§ **Brief**: Please reproduce the full article below about the Nova Scotia mental health review, word for word.

§ **Document text**:
────

The father of Rehtaeh Parsons is welcoming a report into mental health programs and policies in Nova Scotia and says the review should lead to changes.

An independent expert was appointed earlier this year by the Nova Scotia government after concerns were raised about how Parsons was treated at the IWK Health Centre in 2012.

Among the findings, the review is urging the government to reject a previous recommendation to reduce the number of child psychiatrists and for health officials to better consider the trauma a youth has suffered.

Parsons's father, Glen Canning, said he was pleased with the report.

"It’s something now that’s going to be addressed and it will be change, and it’s going to be positive change," he said.

Jana Davidson, an expert from British Columbia, was appointed after an earlier report into the case raised concerns about the hospital.

She was also asked to examine procedures within the Capital District Health Authority and make recommendations to address gaps in treatment and counselling services for young people who are suicidal.

────

Records from a dataset
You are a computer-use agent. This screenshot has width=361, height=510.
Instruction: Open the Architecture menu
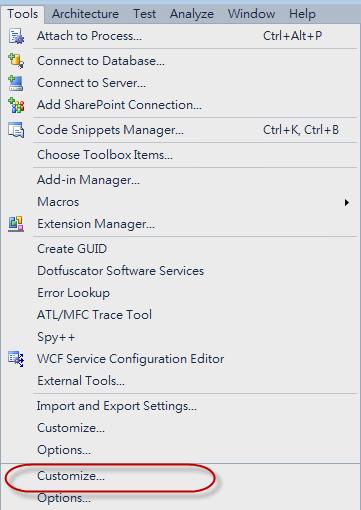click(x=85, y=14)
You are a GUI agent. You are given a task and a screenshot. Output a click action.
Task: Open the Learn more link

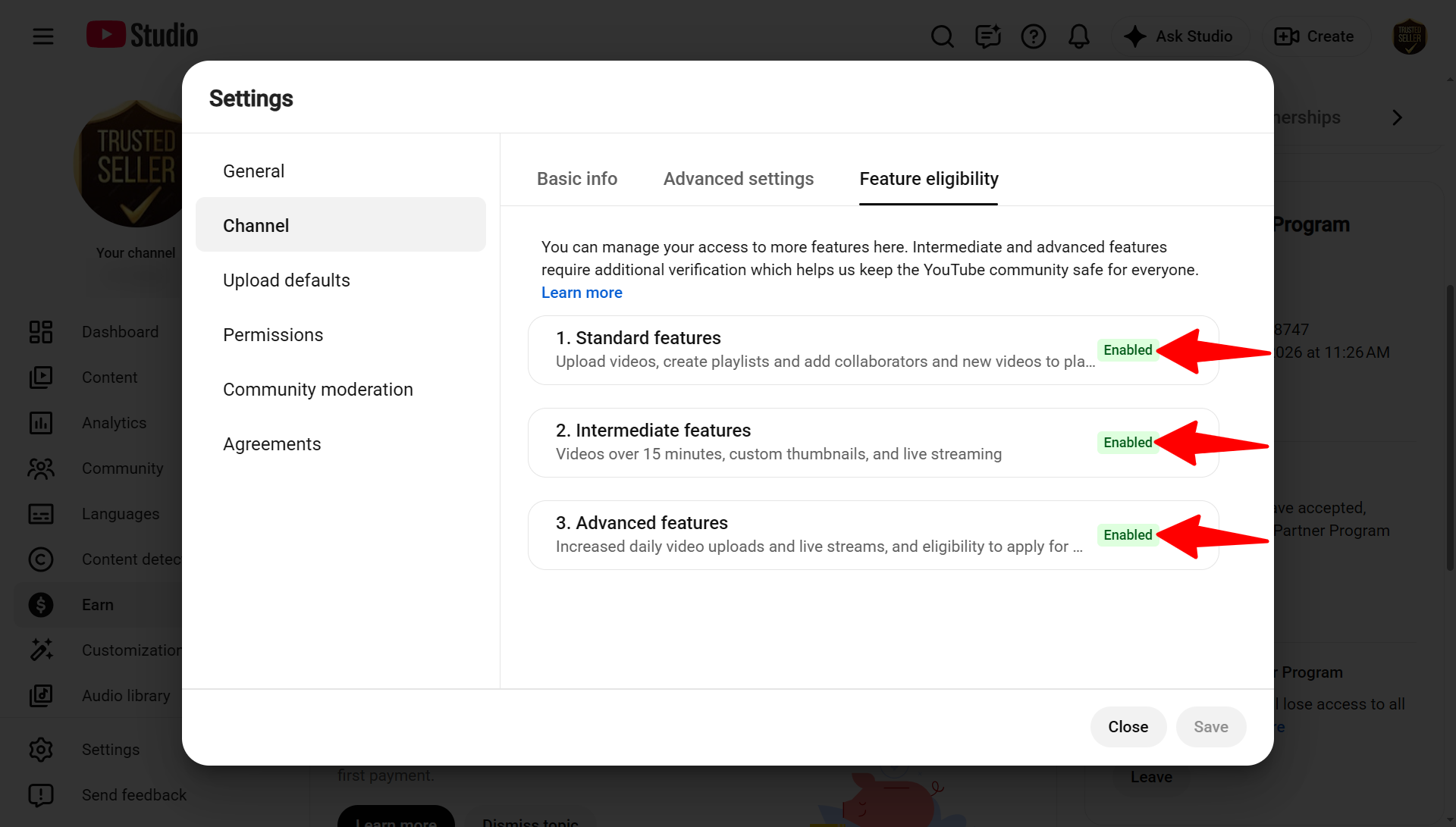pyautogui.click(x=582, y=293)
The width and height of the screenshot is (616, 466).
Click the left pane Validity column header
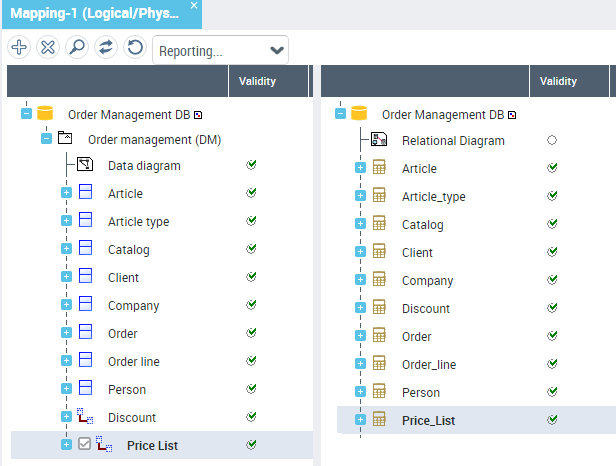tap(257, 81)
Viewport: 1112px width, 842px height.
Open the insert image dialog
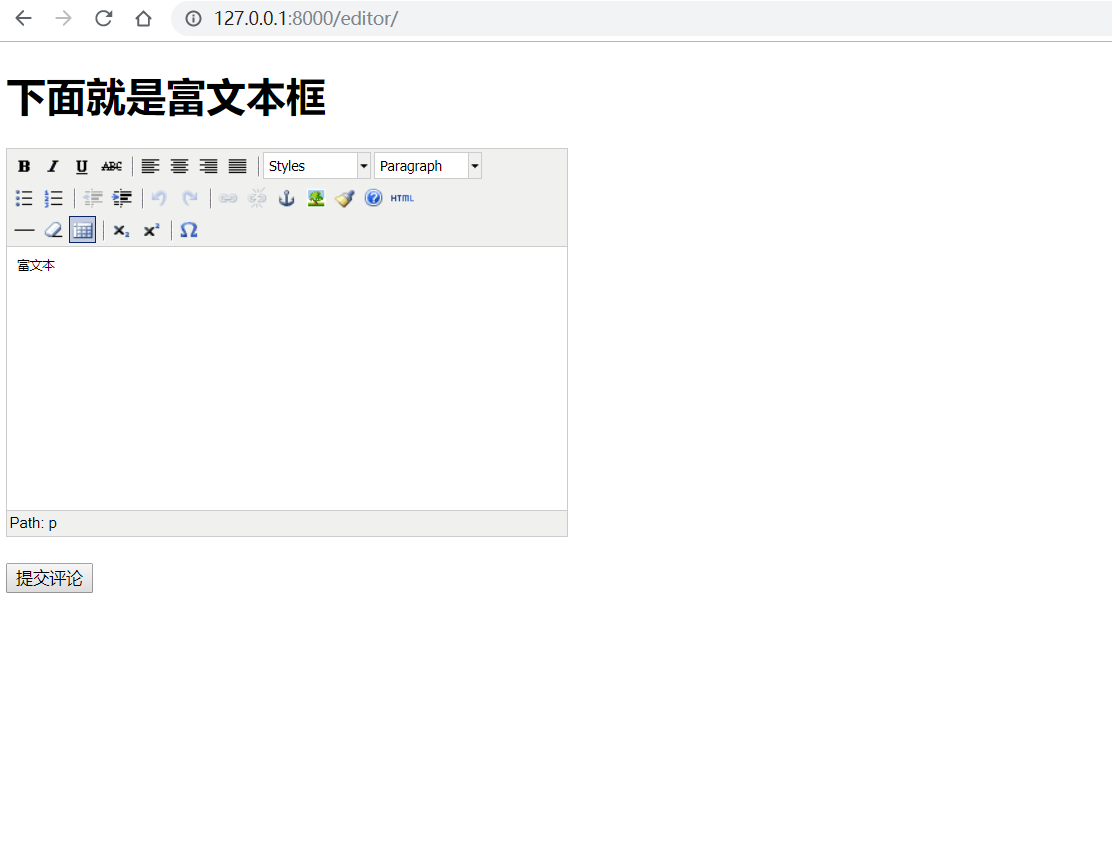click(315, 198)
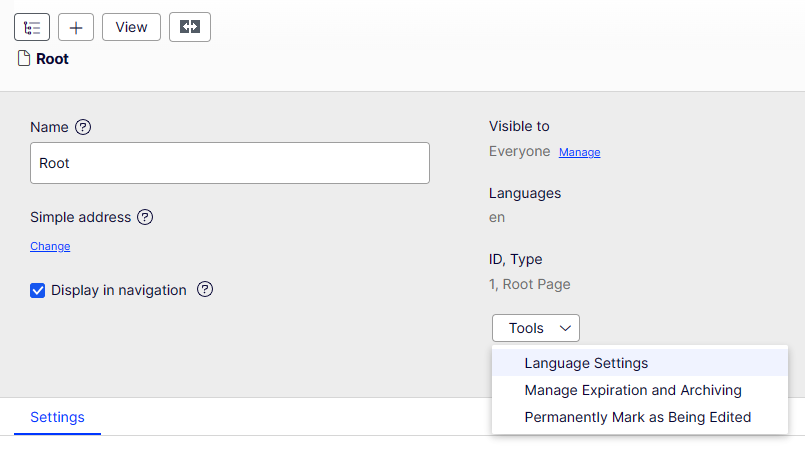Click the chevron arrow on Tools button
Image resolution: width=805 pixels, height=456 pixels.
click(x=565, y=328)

────

§ **Written answer**:
The father of Rehtaeh Parsons is welcoming a report into mental health programs and policies in Nova Scotia and says the review should lead to changes.

An independent expert was appointed earlier this year by the Nova Scotia government after concerns were raised about how Parsons was treated at the IWK Health Centre in 2012.

Among the findings, the review is urging the government to reject a previous recommendation to reduce the number of child psychiatrists and for health officials to better consider the trauma a youth has suffered.

Parsons's father, Glen Canning, said he was pleased with the report.

"It’s something now that’s going to be addressed and it will be change, and it’s going to be positive change," he said.

Jana Davidson, an expert from British Columbia, was appointed after an earlier report into the case raised concerns about the hospital.

She was also asked to examine procedures within the Capital District Health Authority and make recommendations to address gaps in treatment and counselling services for young people who are suicidal.